### TEXT TO READ
....

Judith Suissa, Anarchism and Education: A Philosophical Perspective, 2nd edition Oakland, CA: PM Press, 2010; 164pp, $19.95 ISBN: 978-1-60486-114-3
Anarchist theory. The words alone are enough to strike fear in most that hear them, making anarchism often maligned and misunderstood. In education, radical theories have been centered in Marxism in the works of scholars like Paulo Freiré and Peter McLaren. Interestingly, anarchism has been heavily invested with educational projects globally but has not been sufficiently theorized in the educational context. Luckily, Judith Suissa explores what she calls a 'social anarchist' engagement with anarchist theory and education. Originally published in 2006 (Routledge), this second edition has now been published by PM Press. There has been recent work since its initial publication, which should have been covered in a more thorough introduction that places the book within its historical conjuncture (see, for example, Antliff, 2007; DeLeon, 2008). Despite this, the book produces a critical and informative narrative about what social anarchism can mean for education. Suissa highlights five important claims that can be gleaned from the social anarchist literature: mutualism, federalism, collectivism, communism and syndicalism. It is through these that I will position this book and its implications.

....

### PROVIDED DATA
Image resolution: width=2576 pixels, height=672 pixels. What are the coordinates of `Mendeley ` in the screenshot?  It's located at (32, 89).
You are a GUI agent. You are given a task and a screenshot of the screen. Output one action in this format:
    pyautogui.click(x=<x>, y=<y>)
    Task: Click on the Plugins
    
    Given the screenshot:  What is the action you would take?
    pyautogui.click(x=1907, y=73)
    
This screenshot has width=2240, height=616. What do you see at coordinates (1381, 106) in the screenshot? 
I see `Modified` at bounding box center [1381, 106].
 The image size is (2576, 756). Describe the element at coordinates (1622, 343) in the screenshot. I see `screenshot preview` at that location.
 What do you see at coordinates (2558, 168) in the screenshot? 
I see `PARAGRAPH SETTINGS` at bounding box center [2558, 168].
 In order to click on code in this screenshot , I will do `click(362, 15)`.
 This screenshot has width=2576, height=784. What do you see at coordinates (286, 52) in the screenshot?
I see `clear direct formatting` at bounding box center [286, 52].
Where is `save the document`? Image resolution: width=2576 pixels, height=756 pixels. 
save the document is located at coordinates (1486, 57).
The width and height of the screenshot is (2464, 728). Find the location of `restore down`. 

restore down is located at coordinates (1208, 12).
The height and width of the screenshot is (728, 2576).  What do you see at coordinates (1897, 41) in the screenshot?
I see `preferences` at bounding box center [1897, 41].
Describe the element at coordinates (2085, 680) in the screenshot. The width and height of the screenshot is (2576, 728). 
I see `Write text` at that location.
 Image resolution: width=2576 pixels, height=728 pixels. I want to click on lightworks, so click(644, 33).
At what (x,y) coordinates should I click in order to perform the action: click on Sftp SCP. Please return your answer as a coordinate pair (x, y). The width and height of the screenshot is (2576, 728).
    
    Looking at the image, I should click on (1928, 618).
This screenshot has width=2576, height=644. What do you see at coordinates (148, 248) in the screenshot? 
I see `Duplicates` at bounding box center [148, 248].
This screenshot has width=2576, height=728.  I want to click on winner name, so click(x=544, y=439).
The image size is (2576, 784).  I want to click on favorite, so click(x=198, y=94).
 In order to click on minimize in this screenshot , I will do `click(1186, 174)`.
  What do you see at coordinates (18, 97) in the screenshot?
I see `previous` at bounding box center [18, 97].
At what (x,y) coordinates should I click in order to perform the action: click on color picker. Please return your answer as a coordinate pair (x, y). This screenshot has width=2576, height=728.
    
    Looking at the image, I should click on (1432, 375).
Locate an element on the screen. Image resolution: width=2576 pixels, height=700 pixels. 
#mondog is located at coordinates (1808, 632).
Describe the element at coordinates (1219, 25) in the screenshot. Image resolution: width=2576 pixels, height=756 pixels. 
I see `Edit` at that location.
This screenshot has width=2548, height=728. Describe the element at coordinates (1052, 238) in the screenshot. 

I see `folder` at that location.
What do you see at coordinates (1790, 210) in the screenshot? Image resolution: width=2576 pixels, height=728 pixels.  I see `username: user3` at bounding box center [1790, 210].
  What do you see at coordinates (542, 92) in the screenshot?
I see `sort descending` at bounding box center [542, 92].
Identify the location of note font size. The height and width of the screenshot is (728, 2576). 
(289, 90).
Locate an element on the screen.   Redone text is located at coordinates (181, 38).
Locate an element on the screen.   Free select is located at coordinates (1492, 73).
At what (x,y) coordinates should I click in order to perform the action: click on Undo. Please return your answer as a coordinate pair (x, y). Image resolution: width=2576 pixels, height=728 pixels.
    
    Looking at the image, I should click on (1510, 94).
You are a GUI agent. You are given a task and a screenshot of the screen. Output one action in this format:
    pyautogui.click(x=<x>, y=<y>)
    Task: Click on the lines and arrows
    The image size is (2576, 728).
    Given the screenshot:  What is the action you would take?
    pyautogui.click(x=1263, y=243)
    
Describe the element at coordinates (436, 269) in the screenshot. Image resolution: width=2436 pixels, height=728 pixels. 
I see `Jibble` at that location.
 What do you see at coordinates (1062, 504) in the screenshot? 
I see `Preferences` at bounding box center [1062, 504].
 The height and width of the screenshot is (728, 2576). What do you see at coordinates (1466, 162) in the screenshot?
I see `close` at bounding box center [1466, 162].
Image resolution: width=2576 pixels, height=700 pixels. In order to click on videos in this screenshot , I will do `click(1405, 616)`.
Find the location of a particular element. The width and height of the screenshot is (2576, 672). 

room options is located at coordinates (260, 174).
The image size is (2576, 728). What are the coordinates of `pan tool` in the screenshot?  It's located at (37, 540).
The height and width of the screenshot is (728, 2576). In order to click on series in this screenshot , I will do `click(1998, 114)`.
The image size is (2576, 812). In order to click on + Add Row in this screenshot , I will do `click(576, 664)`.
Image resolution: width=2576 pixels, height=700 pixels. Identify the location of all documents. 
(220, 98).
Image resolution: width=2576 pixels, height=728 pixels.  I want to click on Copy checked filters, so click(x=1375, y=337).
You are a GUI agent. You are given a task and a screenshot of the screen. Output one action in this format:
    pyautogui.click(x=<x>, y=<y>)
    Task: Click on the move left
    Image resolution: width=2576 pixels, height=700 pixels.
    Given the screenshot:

....

### SET EXERCISE
Continue the review of Judith Suissa's book *Anarchism and Education* from the point where it stops.

### RESPONSE FOR THIS EXERCISE
Mutualism is an important feature of social anarchist thought, and supports the notion that 'society should be organized not on the basis of a hierarchical, centralist, top-down structure such as the state, but on the basis of reciprocal voluntary agreements between individuals' (p.l 1). Cooperation and the ideal of mutual community building lies at the heart of many anarchist projects, especially when we think about the role(s) that anarchists envision education to assume. According to Suissa, it can be the role of education to 'systematically promote and emphasize cooperation, solidarity, and mutual aid', which will 'undermine the values underlying the capitalist state' (p.32). Suissa speaks to several historical examples, specifically an excellent treatment of the Escuela Moderna project of Francisco Ferrer in Spain (p.80).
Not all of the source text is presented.